Хлынул дождь. Степка с Никитой и все, кто им помогал, перемокли до нитки. С визгом разбежались и попрятались девчата. Из кустов, волоча за собой подпоры, выбежал Егор и упал под ближайший стог.

Никита принял на руки Степку и осмотрелся. Рядом с ним стояла Анна, и больше никого не было видно.

— Ты… — начал Никита и, не договорив, толкнул ее под стог.

Там уже сидела Татьяна.

Анна прижалась в углубление. Никита сел рядом.

— Постарше-то подогадливее, — шутила, глядя на него, Татьяна.

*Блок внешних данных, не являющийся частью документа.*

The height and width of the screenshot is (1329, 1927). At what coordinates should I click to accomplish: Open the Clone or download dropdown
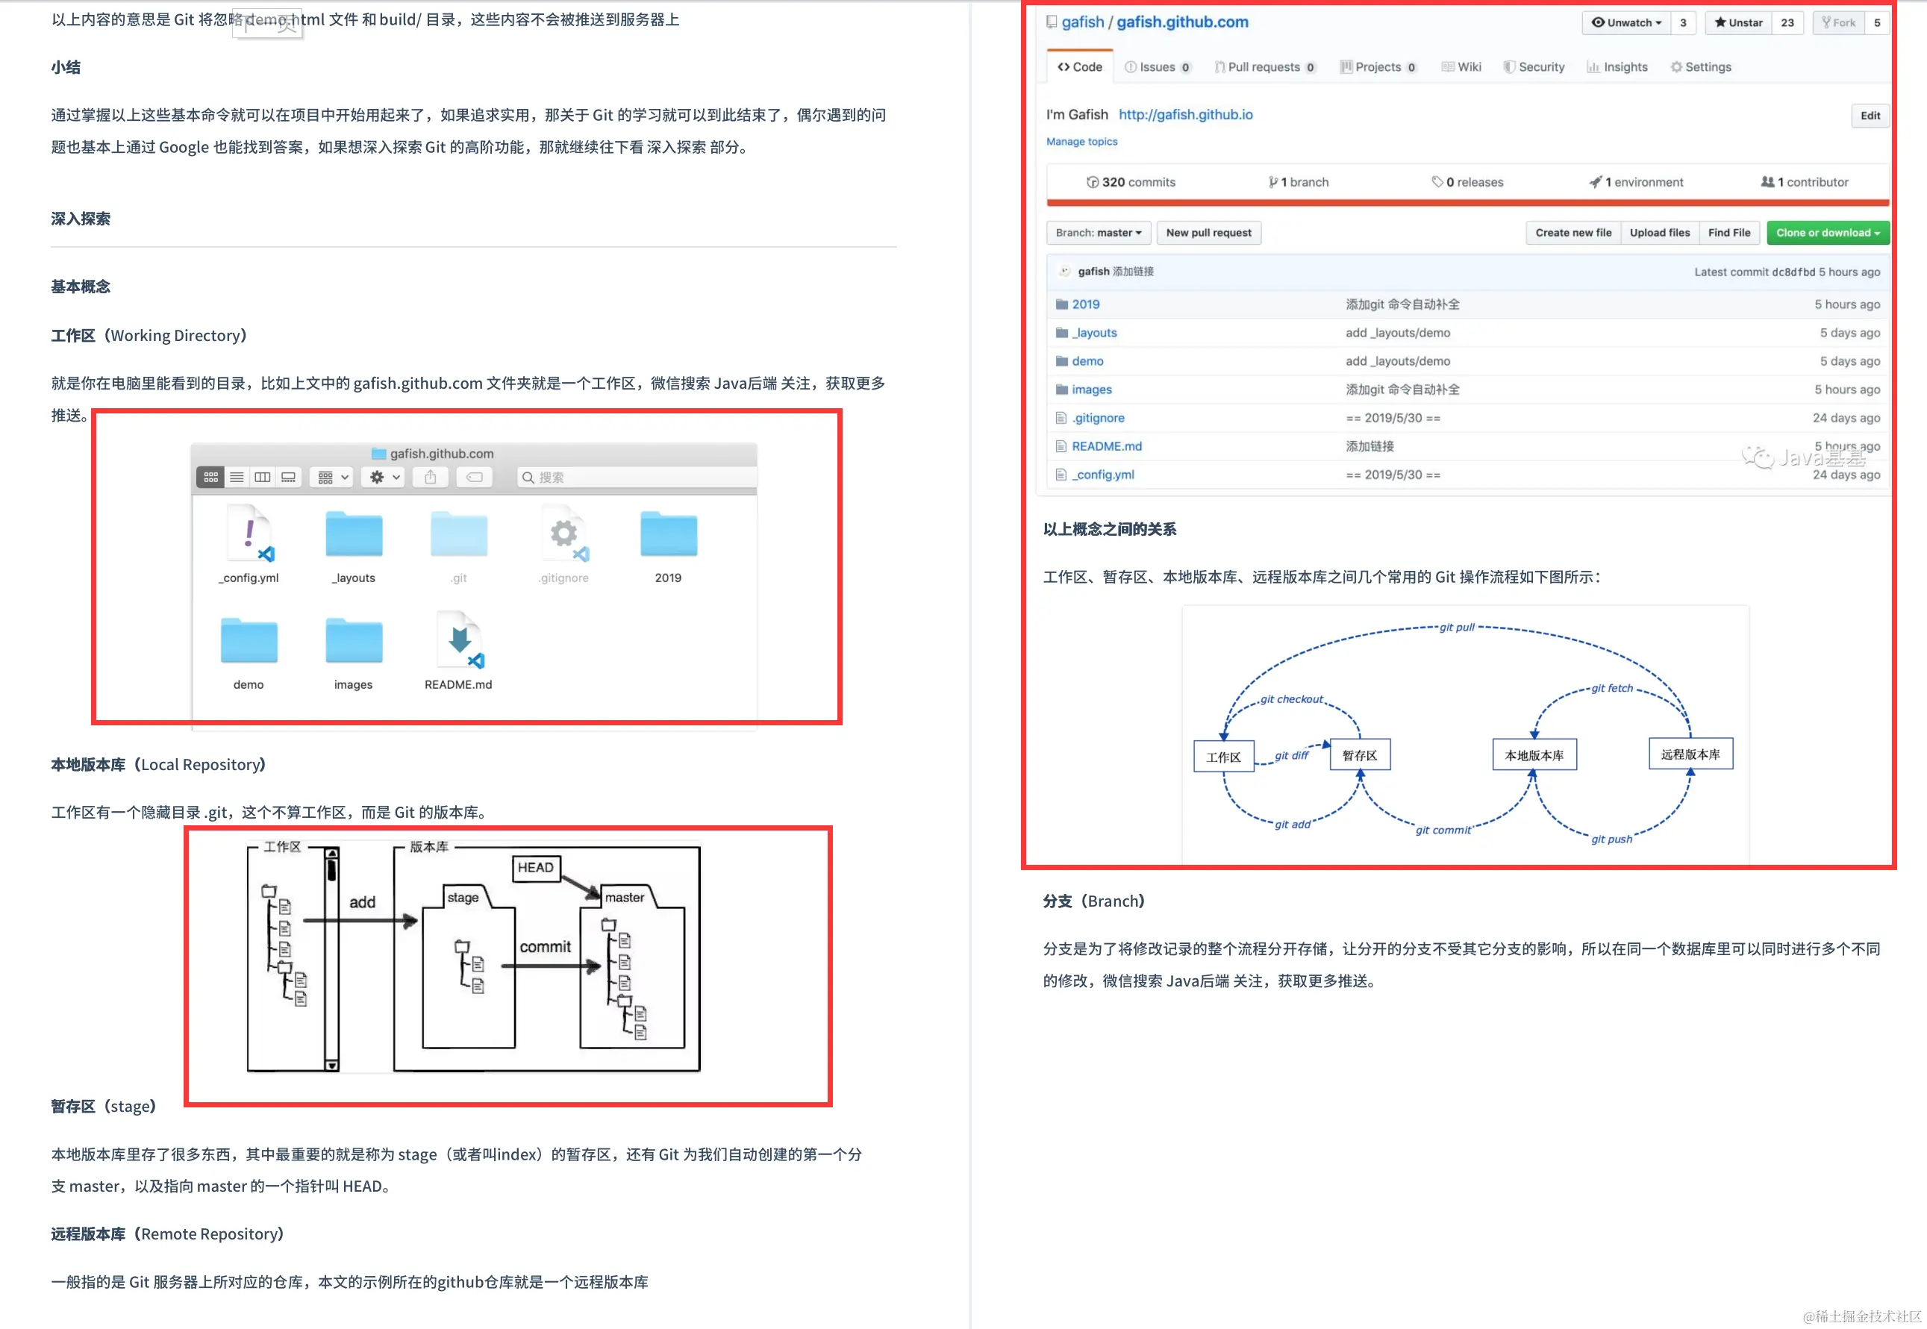1827,233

— Старый конь борозды не испортит, — ответил Никита и прикрыл колени Анны своим пиджаком.

— Холодно?

— Нет, ничего.

Никите хотелось смеяться.

Она не спряталась вместе с другими? Бегала за кофтой. Но ведь кофта все равно промокла! Он наклонился к Анне и шепнул:

— Мужа-то как срезала!..

— На лесопункте он, — сказала Анна. — Выступал на собрании: «Товарищи, мы должны стать героями лесного фронта». После говорит мне: «И тебя подтягивать буду».

— Подтянул?

— Как же! Сговорились они с одним парнем. А десятник был знакомый. Ну, сказали ему: «Пять кубометров». Он поверил, не ходил смотреть, так и принял. А там и трех нет. Я узнала. «Так подтягиваешь?» Он туда-сюда. Пошла, сказала десятнику. Ходит, на меня косится. Я говорю: «Что так шибко рассердился?» Сама смеюсь. Он хмурится: «Худо, скучно, прямо — беда». — «Чего скучно-то?» — «Вот это грустное положение». Тут нашу бригаду девушек премировали. Он отзывает меня к сторонке: «Я даже не считаю себя достойным стоять перед тобой на ногах». Мне опять смешно. «Ты бы меньше мудрил, а больше старался». Ну, вот с этого я его называю героем. Не нравится…

Оба весело рассмеялись.

Вода стекала со стога прозрачной занавеской. Сразу заблестели лужи. На другом берегу, между ржаных полос, бежали к гумнам девчата. Когда гремел гром, они закрывали головы руками, приседали и, вероятно, вскрикивали, но ничего не было слышно. Казалось, шумит и плывет куда-то вся земля. И под этот шум Татьяна задремала.

Анна чуть подвинулась к Никите. Он почувствовал теплоту ее плеча и немного отстранился.